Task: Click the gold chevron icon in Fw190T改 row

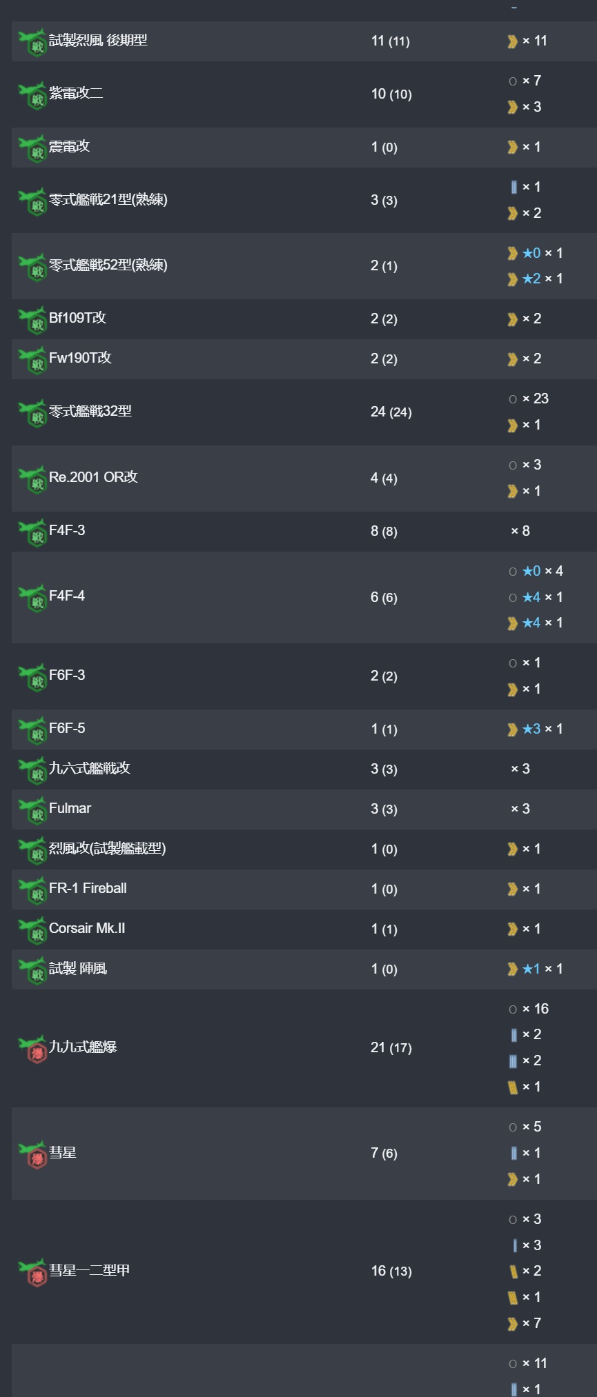Action: tap(513, 359)
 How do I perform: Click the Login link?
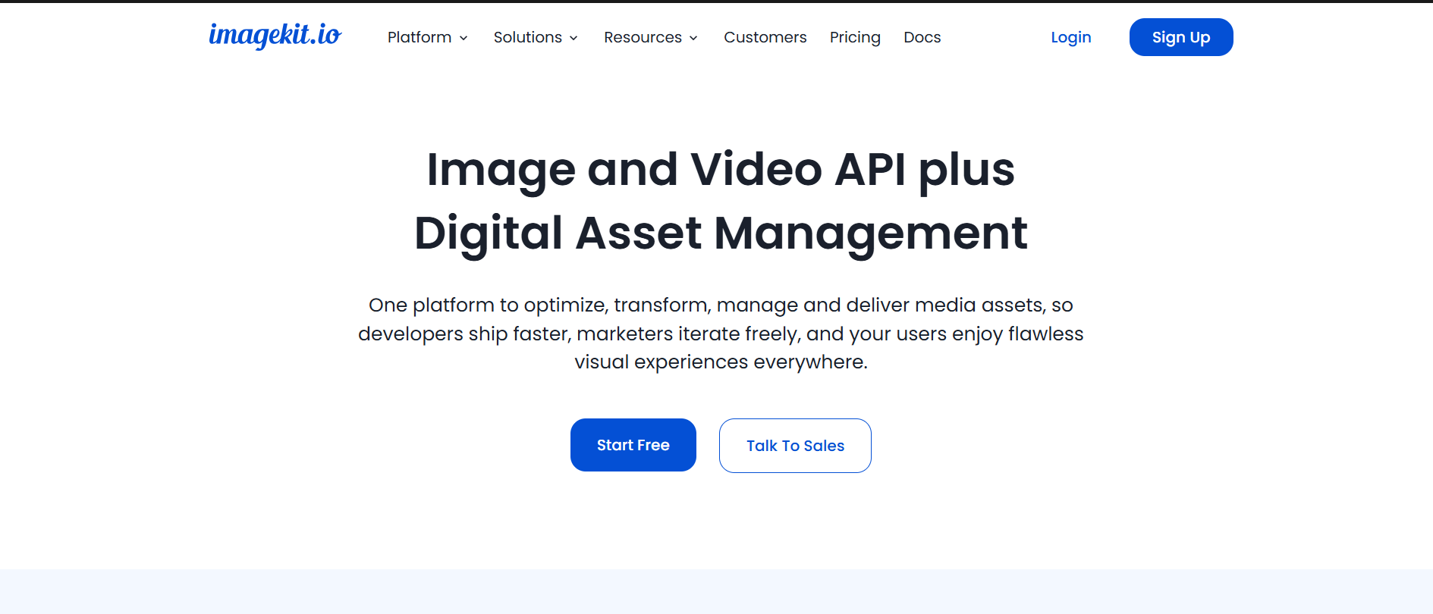pos(1070,37)
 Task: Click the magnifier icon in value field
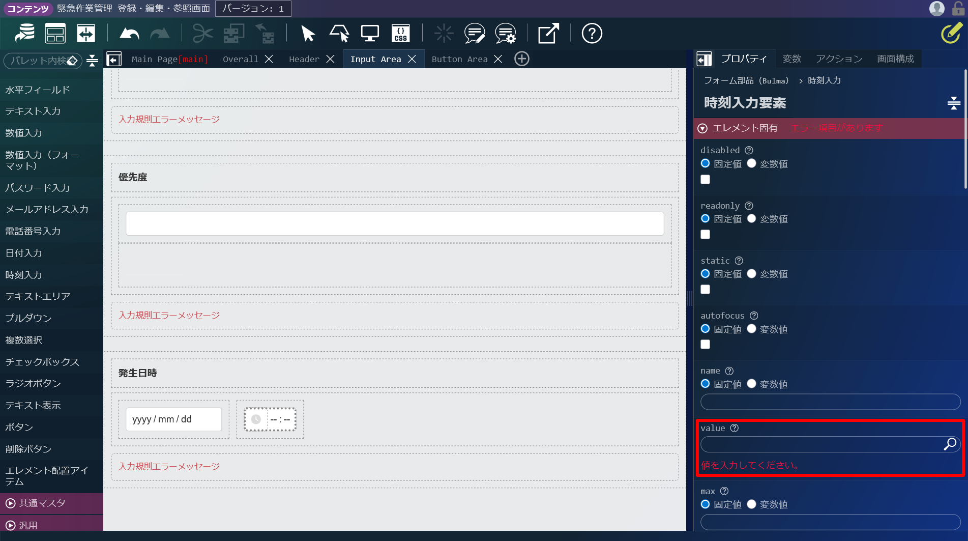[950, 444]
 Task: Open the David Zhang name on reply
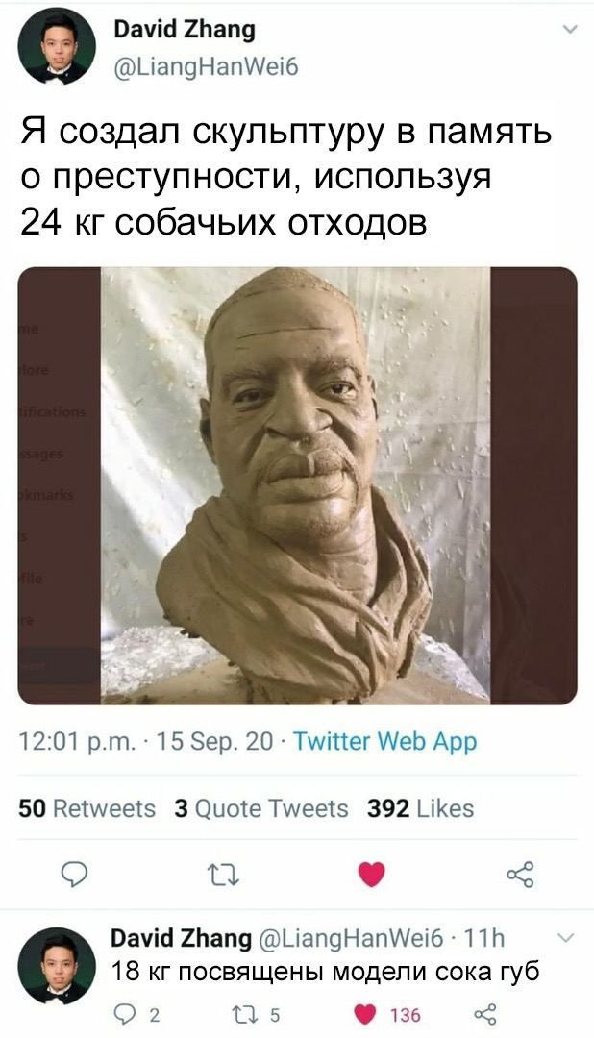[180, 938]
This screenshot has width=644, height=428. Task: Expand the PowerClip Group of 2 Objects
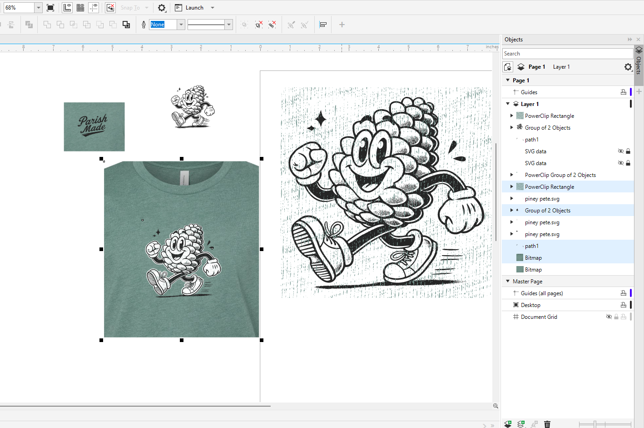[512, 175]
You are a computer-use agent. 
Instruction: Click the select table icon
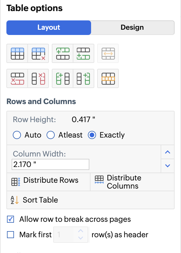coord(17,53)
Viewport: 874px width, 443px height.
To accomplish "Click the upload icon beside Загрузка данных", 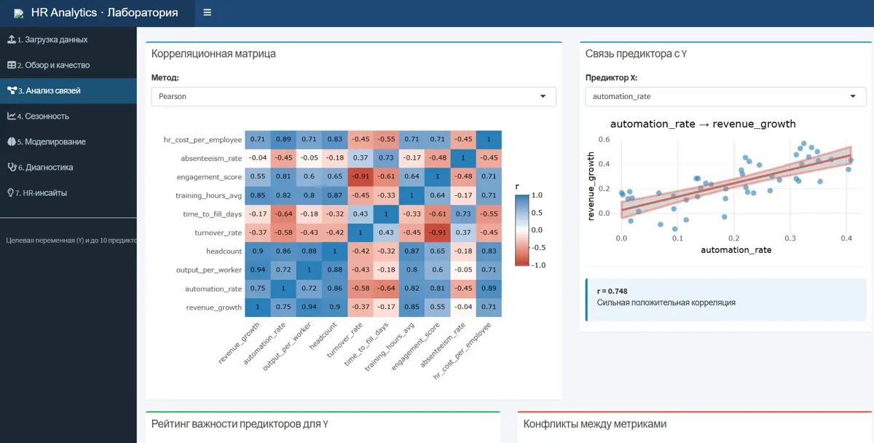I will 11,39.
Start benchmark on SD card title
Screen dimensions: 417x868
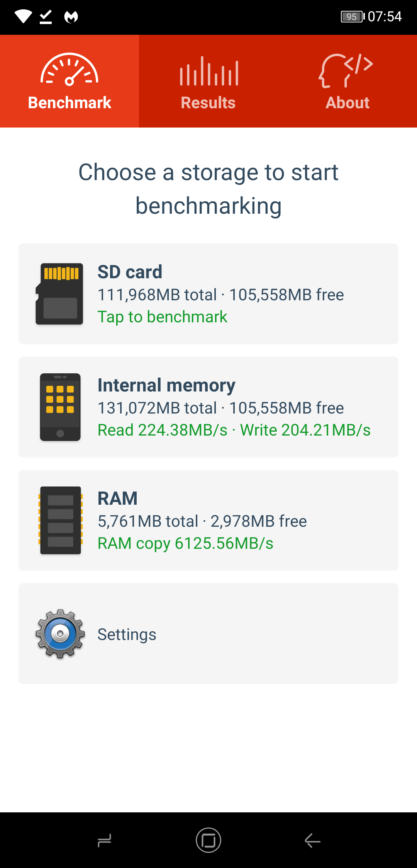[130, 272]
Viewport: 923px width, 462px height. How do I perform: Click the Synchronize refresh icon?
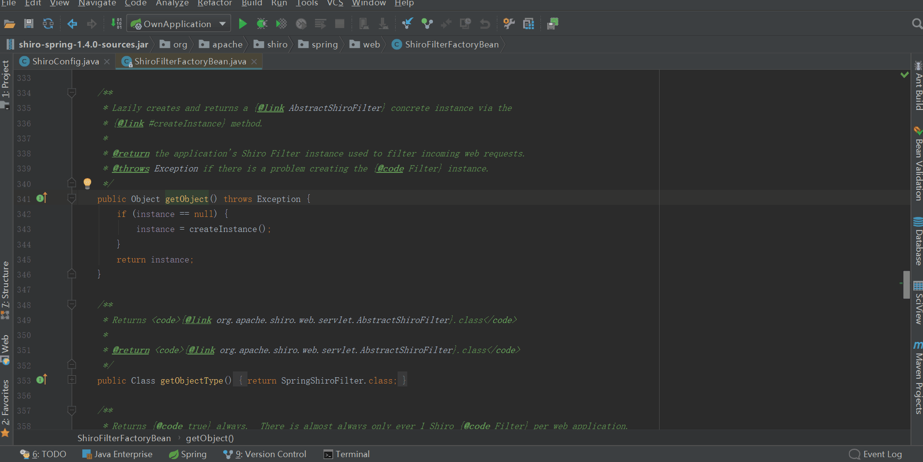pyautogui.click(x=48, y=24)

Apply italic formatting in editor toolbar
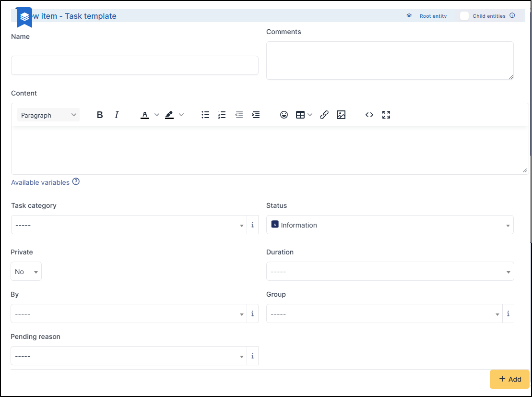pos(117,115)
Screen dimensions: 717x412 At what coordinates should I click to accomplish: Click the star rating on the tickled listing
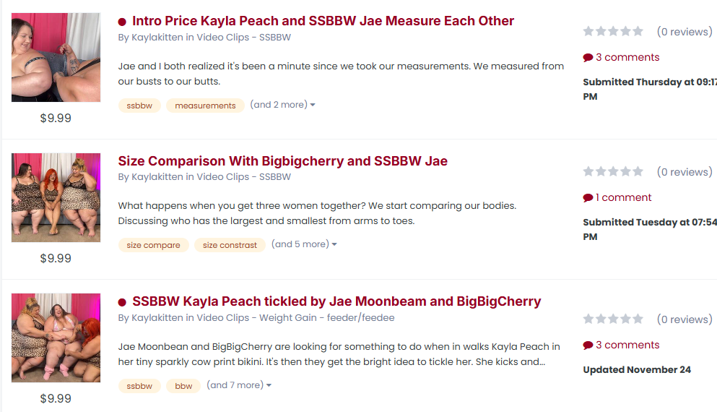[613, 319]
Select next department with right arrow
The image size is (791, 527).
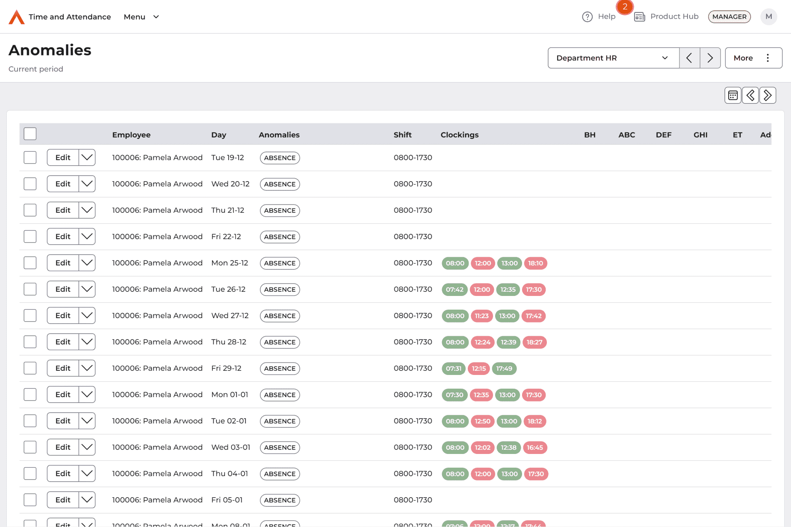tap(710, 58)
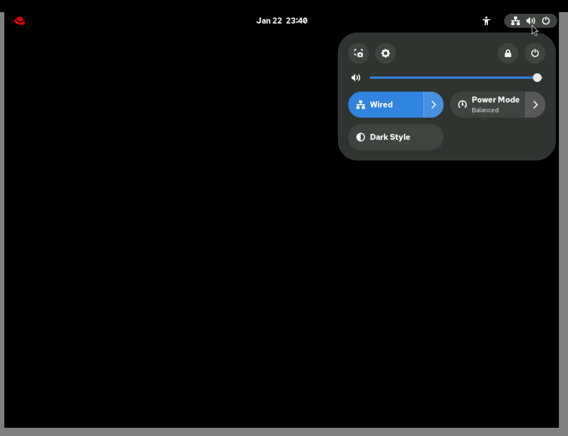The image size is (568, 436).
Task: Lock the screen with the padlock icon
Action: pos(508,53)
_ _ _ _ _
Exercise prompt: Please copy exactly the lines from the one containing "Start benchmark on SD card title" through the end of the records above, leaving out every picture.

Your response:
Start benchmark on SD card title
Screen dimensions: 417x868
[130, 272]
Viewport: 923px width, 462px height. How do I perform: Click the Synchronize refresh icon?
pyautogui.click(x=48, y=24)

Apply italic formatting in editor toolbar
pos(117,115)
Screen dimensions: 717x412 At what coordinates should I click to accomplish: Click the star rating on the tickled listing
[613, 319]
Select next department with right arrow
The image size is (791, 527).
tap(710, 58)
The image size is (568, 436).
Task: Lock the screen with the padlock icon
Action: pos(508,53)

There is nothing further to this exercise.